Writing on Twitter, Guterres said he was “horrified” by the level of devastation. “I’ve never seen anything like this” he wrote, although he spent 10 years as head of UN refugee agency, the UN High Commission for Refugees, UNHCR.
“I have to say that I have seen in my life in different capacities, earthquakes, floods, hurricanes, cyclones, I don’t remember seeing such a systematic level of devastation. Even when I came two years ago to Dominica. This kind of systematic destruction is unique.”
Thanking all of the search and rescue workers from nations throughout the world, international NGOs and UN agencies on the ground, Guterres said they all worked “with an enormous determination, and enormous solidarity, and enormous generosity” in “very tough conditions.”
Guterres said that the destruction he witnessed was “a demonstration of how dramatic natural disasters are becoming, increasing in intensity and in frequency and how vulnerable countries like the Bahamas are in relation to these natural disasters.”
“It is clear that this acceleration is very much linked to human activity, triggering climate change and of course the Bahamas are not contributing much to climate change… So this solidarity is absolutely essential, and the international community needs to be able to express it very strongly.”
As the UN chief left Nassau late Saturday, a government minister thanked him for speaking to the world about the reality Bahamians now find themselves in.
Guterres is urging world leaders attending his upcoming UN Climate Action Summit on September 23 to show up armed not only with speeches but with plans to achieve carbon neutrality, reduce emissions and improve adaptation.
Speaking to journalists in Nassau, Guterres said, “In some areas, more than three-quarters of all buildings have been destroyed, hospitals in ruins or overwhelmed, schools turned into rubble. Thousands of people will continue to need help with food, water and shelter, and many more facing the uncertainties of the future after having lost everything.”
Guterres warned that the climate crisis has generated “turbocharged” hurricanes and storms, which are occurring with greater intensity and frequency than ever before. Without urgent action, climate disruption will only get worse, he said, packing “a triple punch of injustice.”

Dataset content

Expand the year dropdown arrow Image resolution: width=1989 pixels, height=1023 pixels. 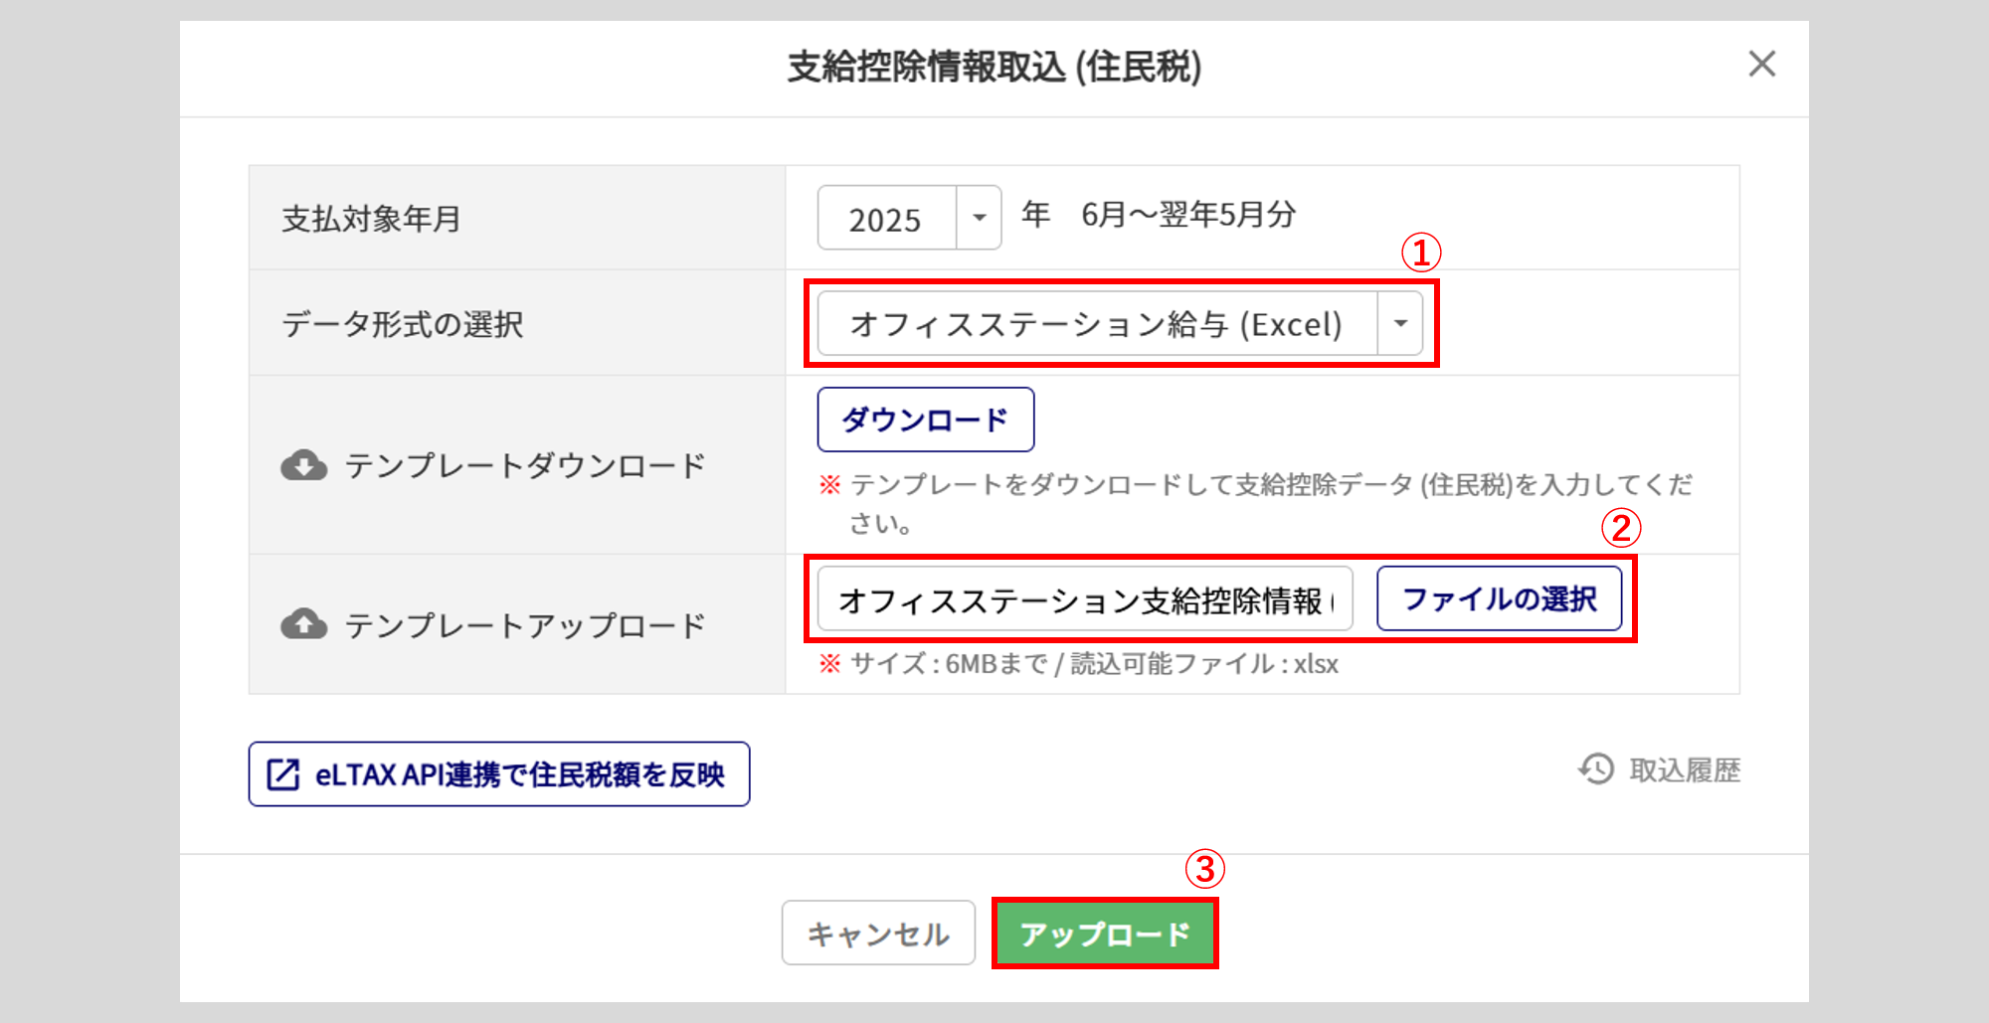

Exercise
Can you continue the report on Guterres's visit to the Bahamas from its final paragraph onward? The listing has nothing to do with the text.

Result below
“First, the worst impact is on countries with the lowest greenhouse emissions; The Bahamas are a very good example of that. Second, it is the poorest and most vulnerable people in those countries who suffer most, and again, the same has happened with the communities in The Bahamas. And third, repeated storms trap countries in a cycle of disaster and debt.”
While the financial cost of Hurricane Dorian has not yet been determined, Guterres estimated it will be in the billions of dollars.
“The Bahamas cannot be expected to foot this bill alone. These new large-scale climate-related disasters require a multilateral response. Climate financing is one element,” he said.
“We must reach the target of US$100 billion per year from public and private sources, for mitigation and adaptation in the developing world, as rich countries have been promising for nearly a decade. And we must improve access to development financing. In cases like the Bahamas, I strongly support proposals to convert debt into investment in resilience.”
Above all, Guterres called for greater global action.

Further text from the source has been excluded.